After Hannah Smith killed herself after experiencing some truly vicious trolling on askfm, the issue of cyberbullying – and how to keep children safe online – has been the subject of political and media attention. The detachment of the internet environment seems to give some people a kind of licence to be abusive. But even those not setting out to bully can struggle to connect how they felt when on the receiving end of abuse and how people they themselves were posting about might feel. One teenage boy, Kade, spoke of the ‘really hateful stuff’ on askfm about his brother, who’d died when Kade was eight – but he said he liked to make people laugh, posting sarcastic comments on the site. The ability to empathise with people only known by avatars and usernames seems to be a real issue for the cyber age.
That distance makes empathy more difficult is nothing new (we just have new ways of being distant from people, including those immediately around us). It’s also relevant when it comes to the past. How can we understand how it felt to experience a particular event or live through a particular period, particularly those outside living memory?
One criticism of public history is that it deals more in empathy and emotion than in evidence – encouraging us to feel rather than think – and is thereby liable to distortions and misrepresentations. Certainly there is an emotive dimension to much public history, shaped by a desire to connect: with family, with a place, with a community’s past.

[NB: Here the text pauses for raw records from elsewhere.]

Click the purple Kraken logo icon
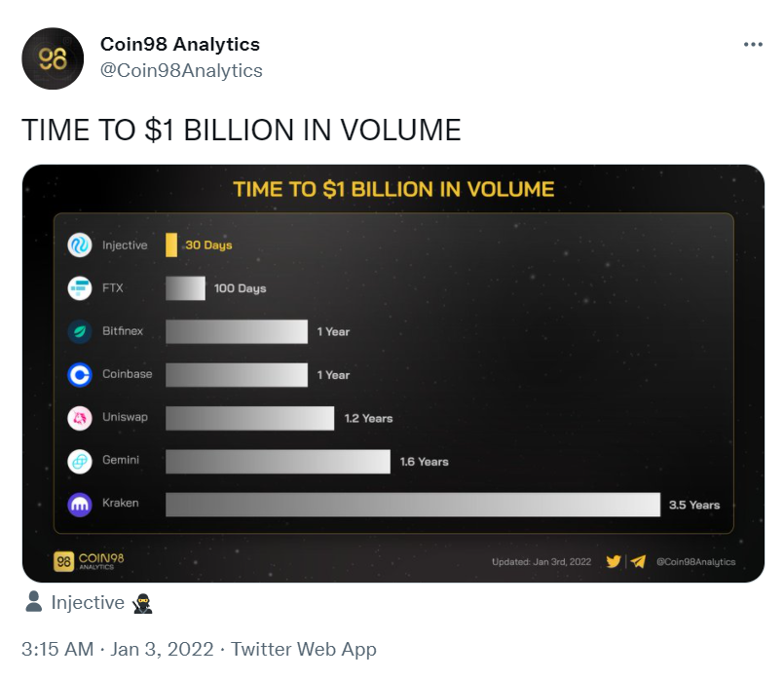 tap(80, 505)

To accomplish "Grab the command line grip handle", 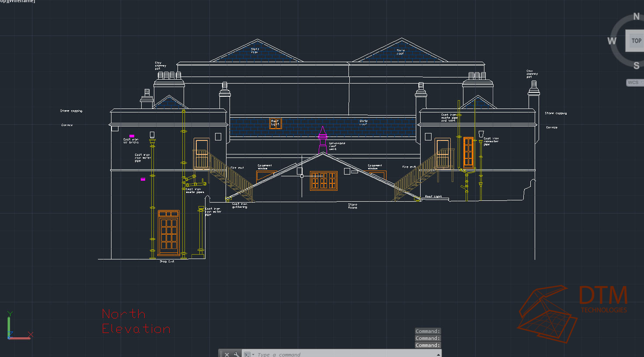I will (221, 354).
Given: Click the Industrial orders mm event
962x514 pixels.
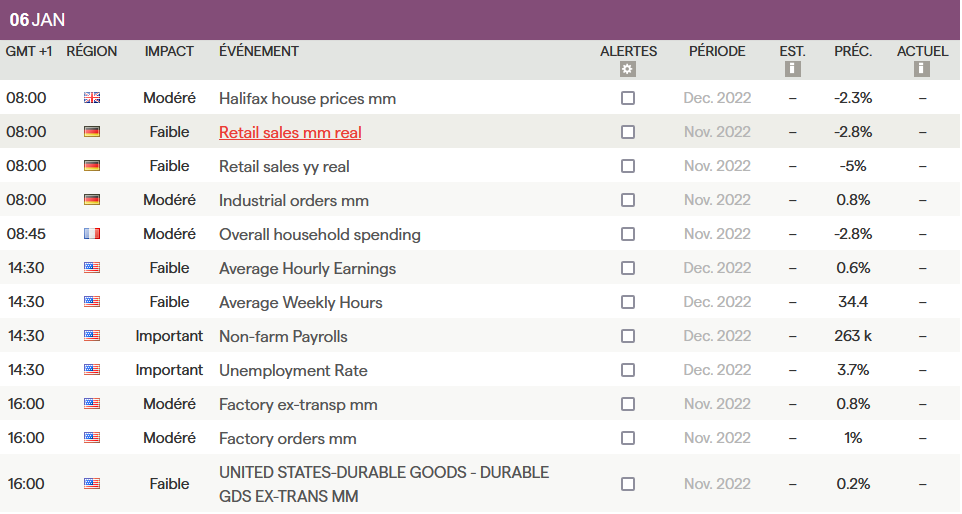Looking at the screenshot, I should click(x=294, y=200).
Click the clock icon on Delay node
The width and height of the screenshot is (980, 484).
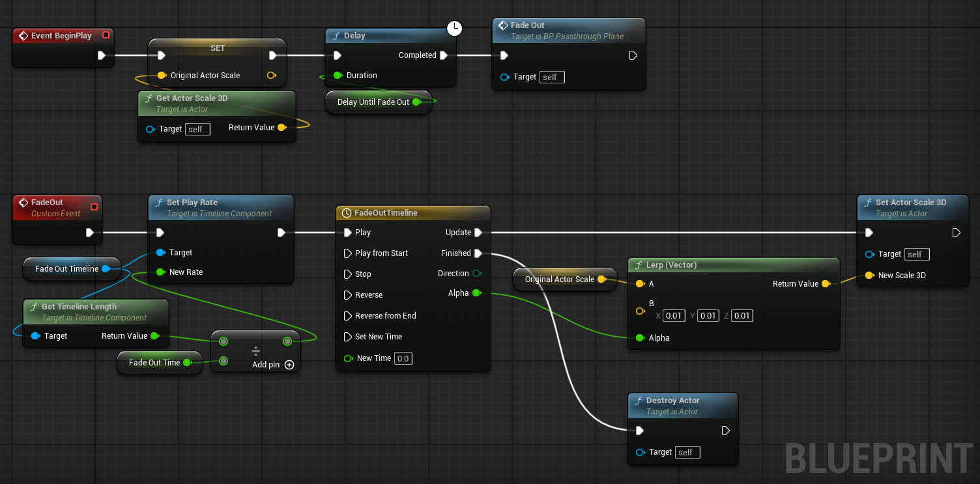454,28
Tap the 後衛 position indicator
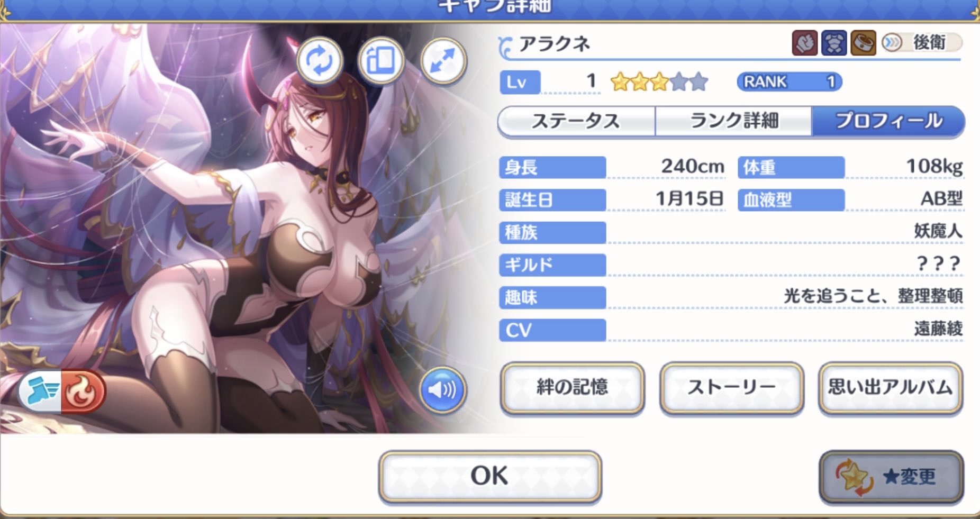The width and height of the screenshot is (980, 519). pos(921,42)
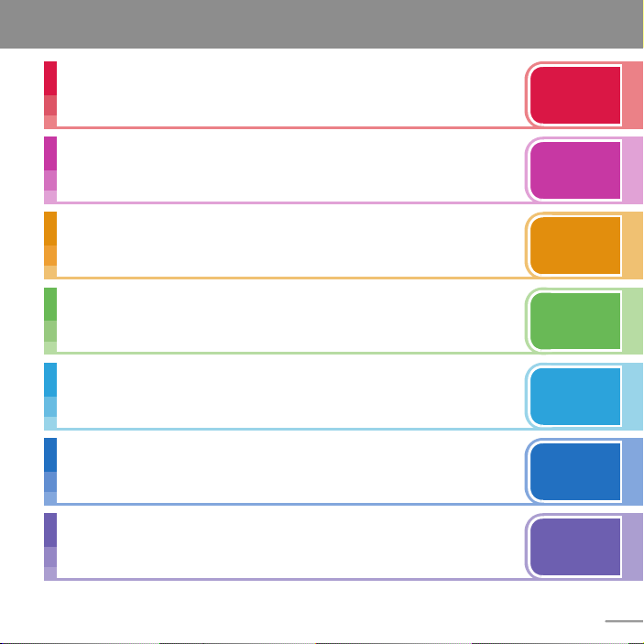
Task: Pick the dark red swatch on left strip
Action: tap(50, 79)
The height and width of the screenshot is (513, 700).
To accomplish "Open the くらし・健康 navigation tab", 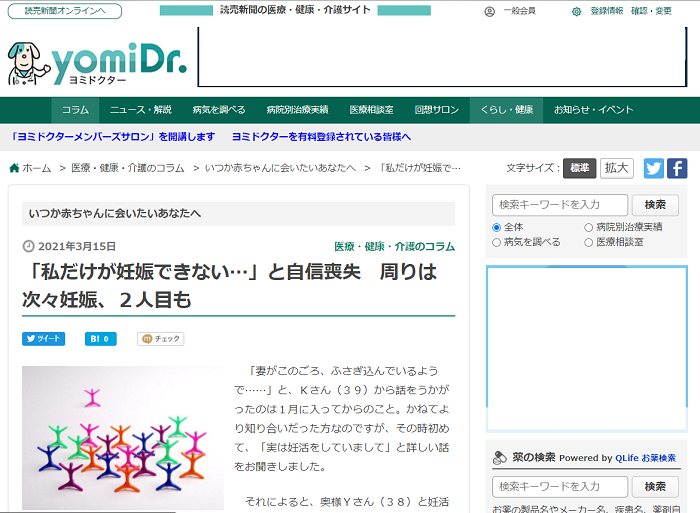I will pos(507,110).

Such a desire seems fundamentally human, and not suspect in and of itself. Recognition, celebration, commemoration might motivate people to make connections with the past, but the public historian can play an important role as a critical friend, offering constructive challenges as well as affirmations.
When public history enters the terrain of popular history, however, is there a risk that the need to entertain can mean suffering is smoothed over? We’ve been enjoying (endless re-runs of) the Horrible Histories songs in our house, current favourites of our three-year-old daughter being the Joan of Arc and Boudicca songs. She merrily dances around the kitchen singing about being burned alive or slaughtered and dismembered, and particularly enjoys songs in which her dad can act out a grisly end.

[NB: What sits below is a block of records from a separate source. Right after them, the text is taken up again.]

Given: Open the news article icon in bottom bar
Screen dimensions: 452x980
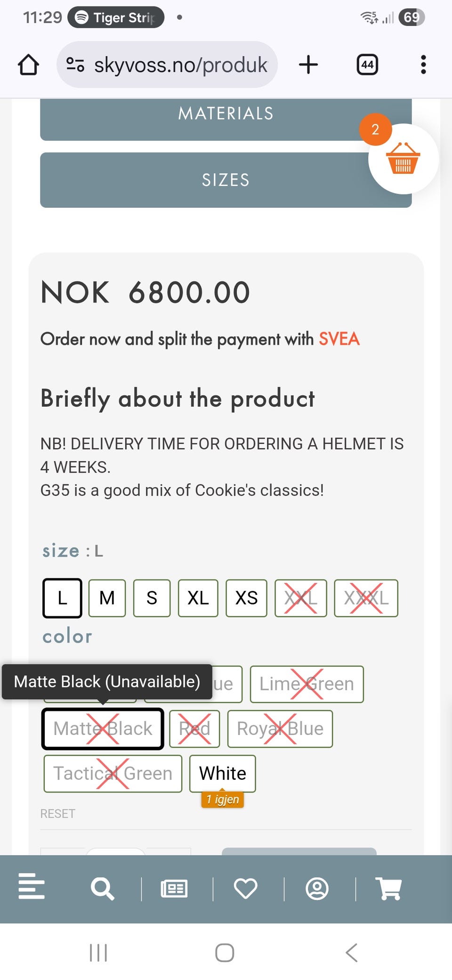Looking at the screenshot, I should [x=174, y=889].
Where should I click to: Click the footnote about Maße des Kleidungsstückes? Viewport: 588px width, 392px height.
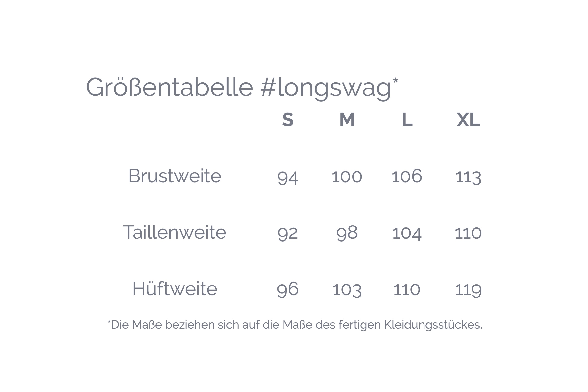[295, 325]
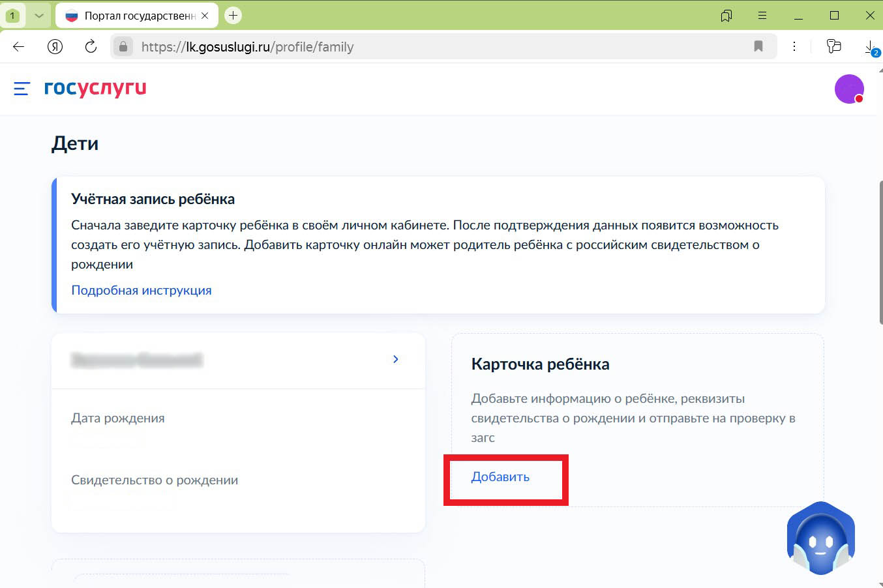Expand the child's card with the chevron
The image size is (883, 588).
(395, 359)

There’s nothing wrong here – we all know more about Joan of Arc than we did before – but it did get us thinking about empathy. Joan is burned, singing, at the stake, but tells us it’s all alright in the end: ‘my death led France to put on war paint, and crush the English, so now I’m a saint’ – cue wink. The take-off of modern music is really funny for adults (the Take That RAF song is pure gold for my generation), and children enjoy the quirky characters and the gore. The gore (and the poo) is there to entertain – it is horrible histories after all – but no-one’s takes comedy gunk seriously.

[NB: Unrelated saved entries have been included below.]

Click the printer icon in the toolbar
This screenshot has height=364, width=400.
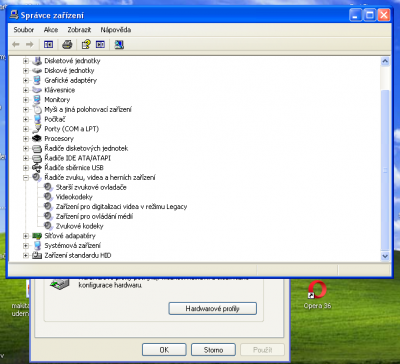click(67, 44)
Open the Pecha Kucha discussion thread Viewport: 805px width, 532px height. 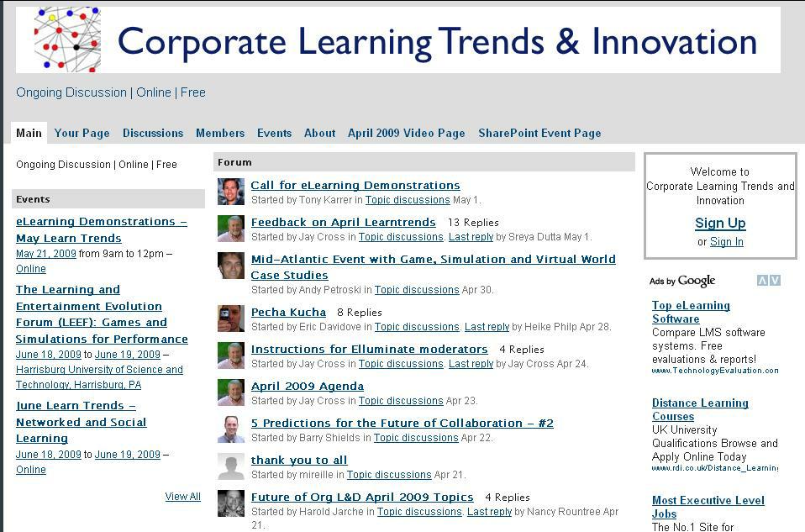click(x=289, y=312)
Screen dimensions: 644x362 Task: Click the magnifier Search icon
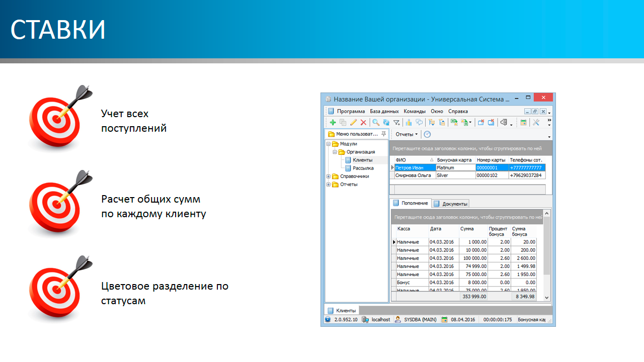coord(376,122)
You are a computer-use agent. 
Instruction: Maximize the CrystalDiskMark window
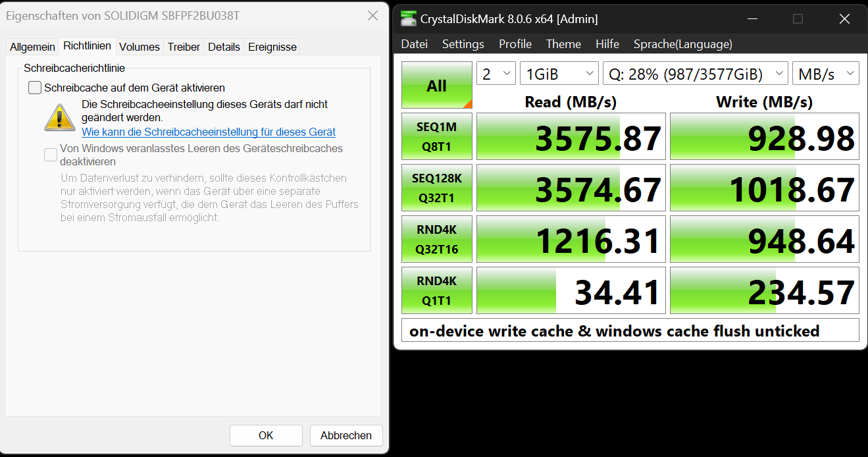point(798,19)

We probably need some degree of empathy to be good historians, as well as decent human beings. (Disciplined) imagination is part of the historian’s craft. We can’t treat our subjects’ experiences with the hindsight they lacked, ‘smoothing’ out their suffering within the account, even if our interpretations suggest it was ‘alright in the end’ (‘alright’, of course, from someone else’s perspective). As public historians of various kinds, how can we help people to empathise with people in the past, while still offering that vital critical voice? And can that empathetic connection with people in the past help us negotiate our human relationships in the cyber age?